*** Opening of Information provided ***

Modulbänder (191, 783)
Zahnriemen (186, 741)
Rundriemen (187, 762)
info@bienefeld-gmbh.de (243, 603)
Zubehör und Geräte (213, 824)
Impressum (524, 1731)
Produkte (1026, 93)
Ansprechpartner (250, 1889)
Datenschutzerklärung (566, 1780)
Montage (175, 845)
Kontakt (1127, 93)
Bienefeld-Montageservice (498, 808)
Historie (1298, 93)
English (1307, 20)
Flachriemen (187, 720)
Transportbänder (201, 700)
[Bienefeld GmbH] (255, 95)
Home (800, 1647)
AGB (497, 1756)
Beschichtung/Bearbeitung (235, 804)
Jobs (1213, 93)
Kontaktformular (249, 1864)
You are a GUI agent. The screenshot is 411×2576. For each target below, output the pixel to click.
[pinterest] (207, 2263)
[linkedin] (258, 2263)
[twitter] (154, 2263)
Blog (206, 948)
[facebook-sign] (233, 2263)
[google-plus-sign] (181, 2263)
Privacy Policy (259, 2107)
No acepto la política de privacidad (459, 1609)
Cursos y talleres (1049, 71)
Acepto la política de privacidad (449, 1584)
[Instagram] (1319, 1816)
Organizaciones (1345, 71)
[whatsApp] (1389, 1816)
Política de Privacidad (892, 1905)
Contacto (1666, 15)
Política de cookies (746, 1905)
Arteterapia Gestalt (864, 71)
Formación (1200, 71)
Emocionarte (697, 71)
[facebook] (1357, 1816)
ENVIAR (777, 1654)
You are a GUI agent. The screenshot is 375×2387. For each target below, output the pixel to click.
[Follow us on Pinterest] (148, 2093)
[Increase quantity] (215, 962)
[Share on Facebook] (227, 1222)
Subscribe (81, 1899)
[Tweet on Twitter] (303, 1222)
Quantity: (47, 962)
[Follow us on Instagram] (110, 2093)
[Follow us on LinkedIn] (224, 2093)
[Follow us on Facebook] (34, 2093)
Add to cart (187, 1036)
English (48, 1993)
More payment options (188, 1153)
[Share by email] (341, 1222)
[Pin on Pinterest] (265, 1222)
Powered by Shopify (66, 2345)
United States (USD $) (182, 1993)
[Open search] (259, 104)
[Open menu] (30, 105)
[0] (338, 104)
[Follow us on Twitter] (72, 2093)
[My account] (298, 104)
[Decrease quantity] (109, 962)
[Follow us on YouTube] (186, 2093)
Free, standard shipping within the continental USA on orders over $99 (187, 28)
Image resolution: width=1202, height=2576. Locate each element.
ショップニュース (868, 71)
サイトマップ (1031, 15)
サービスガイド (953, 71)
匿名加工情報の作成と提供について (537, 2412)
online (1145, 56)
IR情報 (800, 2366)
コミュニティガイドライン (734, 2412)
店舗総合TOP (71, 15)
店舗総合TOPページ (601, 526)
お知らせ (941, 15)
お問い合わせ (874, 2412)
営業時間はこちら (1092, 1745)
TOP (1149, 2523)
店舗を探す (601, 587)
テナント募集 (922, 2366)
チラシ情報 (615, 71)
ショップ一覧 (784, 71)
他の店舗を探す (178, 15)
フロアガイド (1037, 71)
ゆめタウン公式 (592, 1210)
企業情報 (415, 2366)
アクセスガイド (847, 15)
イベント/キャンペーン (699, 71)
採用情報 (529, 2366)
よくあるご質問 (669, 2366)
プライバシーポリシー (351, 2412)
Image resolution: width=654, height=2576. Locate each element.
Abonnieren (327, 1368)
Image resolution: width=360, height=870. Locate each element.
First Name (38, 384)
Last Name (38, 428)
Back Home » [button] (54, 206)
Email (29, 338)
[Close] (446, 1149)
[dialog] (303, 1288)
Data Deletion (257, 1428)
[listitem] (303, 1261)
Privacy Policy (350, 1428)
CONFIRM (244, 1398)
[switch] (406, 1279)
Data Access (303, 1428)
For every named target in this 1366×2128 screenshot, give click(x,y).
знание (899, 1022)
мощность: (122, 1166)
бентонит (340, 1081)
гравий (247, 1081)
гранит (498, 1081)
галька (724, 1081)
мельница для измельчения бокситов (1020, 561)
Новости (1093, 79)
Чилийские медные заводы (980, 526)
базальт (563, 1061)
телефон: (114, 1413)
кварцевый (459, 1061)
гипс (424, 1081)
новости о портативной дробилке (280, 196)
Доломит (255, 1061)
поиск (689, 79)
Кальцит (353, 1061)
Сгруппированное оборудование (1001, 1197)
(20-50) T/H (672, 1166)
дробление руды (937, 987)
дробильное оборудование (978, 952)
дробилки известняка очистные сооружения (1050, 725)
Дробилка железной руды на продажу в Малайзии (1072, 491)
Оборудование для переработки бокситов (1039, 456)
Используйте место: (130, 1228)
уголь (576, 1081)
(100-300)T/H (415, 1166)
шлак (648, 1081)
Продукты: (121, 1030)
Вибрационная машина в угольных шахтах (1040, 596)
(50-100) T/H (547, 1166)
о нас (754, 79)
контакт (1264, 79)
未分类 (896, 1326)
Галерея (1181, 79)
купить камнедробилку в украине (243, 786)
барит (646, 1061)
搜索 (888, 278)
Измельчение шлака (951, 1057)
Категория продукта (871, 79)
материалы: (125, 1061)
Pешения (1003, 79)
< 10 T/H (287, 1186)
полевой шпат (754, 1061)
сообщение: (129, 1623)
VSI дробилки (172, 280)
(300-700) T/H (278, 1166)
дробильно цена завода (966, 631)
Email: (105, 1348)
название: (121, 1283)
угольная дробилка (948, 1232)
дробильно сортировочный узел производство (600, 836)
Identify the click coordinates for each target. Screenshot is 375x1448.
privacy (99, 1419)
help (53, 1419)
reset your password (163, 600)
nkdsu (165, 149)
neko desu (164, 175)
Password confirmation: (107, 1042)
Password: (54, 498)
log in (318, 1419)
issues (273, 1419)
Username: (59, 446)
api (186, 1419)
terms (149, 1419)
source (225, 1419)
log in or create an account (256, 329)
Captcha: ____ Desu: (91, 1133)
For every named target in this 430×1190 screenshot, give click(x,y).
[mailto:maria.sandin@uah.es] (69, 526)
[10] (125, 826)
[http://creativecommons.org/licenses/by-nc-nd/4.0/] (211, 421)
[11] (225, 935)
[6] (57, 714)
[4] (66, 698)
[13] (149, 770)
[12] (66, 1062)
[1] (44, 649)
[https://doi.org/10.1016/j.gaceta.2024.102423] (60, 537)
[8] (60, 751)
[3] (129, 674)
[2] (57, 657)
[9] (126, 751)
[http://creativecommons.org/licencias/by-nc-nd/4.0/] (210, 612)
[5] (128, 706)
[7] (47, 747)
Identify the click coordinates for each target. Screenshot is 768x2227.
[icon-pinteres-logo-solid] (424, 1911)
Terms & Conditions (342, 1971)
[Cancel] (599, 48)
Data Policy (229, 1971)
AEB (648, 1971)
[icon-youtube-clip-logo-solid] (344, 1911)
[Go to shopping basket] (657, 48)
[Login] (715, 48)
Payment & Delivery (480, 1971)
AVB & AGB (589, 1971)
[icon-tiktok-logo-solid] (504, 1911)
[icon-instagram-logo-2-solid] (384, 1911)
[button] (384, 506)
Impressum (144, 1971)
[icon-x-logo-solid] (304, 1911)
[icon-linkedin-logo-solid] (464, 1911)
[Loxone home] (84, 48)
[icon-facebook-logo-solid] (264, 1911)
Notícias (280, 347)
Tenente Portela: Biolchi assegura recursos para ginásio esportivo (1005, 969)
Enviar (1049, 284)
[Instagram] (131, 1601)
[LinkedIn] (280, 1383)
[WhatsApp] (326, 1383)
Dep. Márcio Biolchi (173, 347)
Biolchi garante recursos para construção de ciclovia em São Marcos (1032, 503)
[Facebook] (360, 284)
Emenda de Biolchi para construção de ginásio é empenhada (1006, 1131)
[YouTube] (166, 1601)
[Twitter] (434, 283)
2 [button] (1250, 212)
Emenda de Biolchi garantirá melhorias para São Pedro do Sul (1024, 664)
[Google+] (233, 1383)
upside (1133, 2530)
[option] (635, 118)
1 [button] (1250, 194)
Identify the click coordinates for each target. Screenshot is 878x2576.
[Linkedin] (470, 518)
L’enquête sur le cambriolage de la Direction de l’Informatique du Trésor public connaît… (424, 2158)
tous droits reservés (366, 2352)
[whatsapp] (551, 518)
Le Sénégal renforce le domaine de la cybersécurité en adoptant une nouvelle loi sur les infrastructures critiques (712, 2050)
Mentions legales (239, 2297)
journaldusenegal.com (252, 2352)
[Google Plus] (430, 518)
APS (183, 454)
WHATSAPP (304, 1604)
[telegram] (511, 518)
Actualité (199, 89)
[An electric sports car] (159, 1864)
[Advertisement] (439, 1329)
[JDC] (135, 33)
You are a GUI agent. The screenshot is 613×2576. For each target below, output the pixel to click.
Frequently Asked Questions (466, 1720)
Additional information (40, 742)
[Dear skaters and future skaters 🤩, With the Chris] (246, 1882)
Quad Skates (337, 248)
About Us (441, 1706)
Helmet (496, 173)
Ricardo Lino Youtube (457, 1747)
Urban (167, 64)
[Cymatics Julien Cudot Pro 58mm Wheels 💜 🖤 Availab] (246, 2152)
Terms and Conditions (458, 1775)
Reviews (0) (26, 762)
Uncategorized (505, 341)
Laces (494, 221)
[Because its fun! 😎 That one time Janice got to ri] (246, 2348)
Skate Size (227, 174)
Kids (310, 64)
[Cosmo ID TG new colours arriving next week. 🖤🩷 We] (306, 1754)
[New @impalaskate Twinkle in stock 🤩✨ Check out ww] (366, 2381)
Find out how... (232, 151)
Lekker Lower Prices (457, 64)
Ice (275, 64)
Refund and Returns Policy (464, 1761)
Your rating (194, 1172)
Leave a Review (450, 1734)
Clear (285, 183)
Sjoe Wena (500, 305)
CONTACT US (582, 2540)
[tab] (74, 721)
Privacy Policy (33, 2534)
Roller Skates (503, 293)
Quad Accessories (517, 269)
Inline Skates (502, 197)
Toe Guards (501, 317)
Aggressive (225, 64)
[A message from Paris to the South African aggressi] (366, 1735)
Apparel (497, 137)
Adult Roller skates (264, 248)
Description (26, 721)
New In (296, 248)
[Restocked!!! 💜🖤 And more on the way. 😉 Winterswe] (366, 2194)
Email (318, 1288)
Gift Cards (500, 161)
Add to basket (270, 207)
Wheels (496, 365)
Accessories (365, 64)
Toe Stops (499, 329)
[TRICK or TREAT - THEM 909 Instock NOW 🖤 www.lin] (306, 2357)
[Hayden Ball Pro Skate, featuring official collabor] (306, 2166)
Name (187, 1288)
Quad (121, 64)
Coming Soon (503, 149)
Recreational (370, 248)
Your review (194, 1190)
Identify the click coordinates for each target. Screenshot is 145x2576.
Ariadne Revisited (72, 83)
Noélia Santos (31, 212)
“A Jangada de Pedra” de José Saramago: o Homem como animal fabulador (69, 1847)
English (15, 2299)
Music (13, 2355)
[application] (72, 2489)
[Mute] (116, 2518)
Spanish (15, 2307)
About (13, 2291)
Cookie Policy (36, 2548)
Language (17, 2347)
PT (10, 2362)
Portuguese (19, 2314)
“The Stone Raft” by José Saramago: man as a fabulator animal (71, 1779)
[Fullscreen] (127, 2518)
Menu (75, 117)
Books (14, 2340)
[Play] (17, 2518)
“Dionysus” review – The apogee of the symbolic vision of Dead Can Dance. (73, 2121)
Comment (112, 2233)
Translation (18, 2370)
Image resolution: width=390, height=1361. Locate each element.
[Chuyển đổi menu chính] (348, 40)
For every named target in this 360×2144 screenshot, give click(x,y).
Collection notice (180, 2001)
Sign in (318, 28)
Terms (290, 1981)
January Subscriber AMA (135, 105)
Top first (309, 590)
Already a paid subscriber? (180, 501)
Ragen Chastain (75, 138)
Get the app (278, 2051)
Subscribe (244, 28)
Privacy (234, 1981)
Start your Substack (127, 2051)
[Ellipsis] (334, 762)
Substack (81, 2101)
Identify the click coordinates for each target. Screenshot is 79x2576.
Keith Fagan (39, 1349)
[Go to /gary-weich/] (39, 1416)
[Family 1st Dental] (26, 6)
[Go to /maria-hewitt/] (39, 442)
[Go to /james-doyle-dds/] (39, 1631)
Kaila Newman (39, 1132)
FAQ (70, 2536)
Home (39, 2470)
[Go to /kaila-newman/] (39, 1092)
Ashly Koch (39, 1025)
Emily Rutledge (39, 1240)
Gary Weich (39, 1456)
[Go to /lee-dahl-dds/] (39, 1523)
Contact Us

*** Close of Information provided ***

Select every line of the records holding the string "below".

» Answer box
You are a GUI agent. The screenshot is 411×2576. For each target below, output the pixel to click.
You are a GUI agent. The screenshot is 375×2387. For each target below, output the pixel to click.
You are a GUI agent. The screenshot is 613×2576. For each target below, output the pixel to click.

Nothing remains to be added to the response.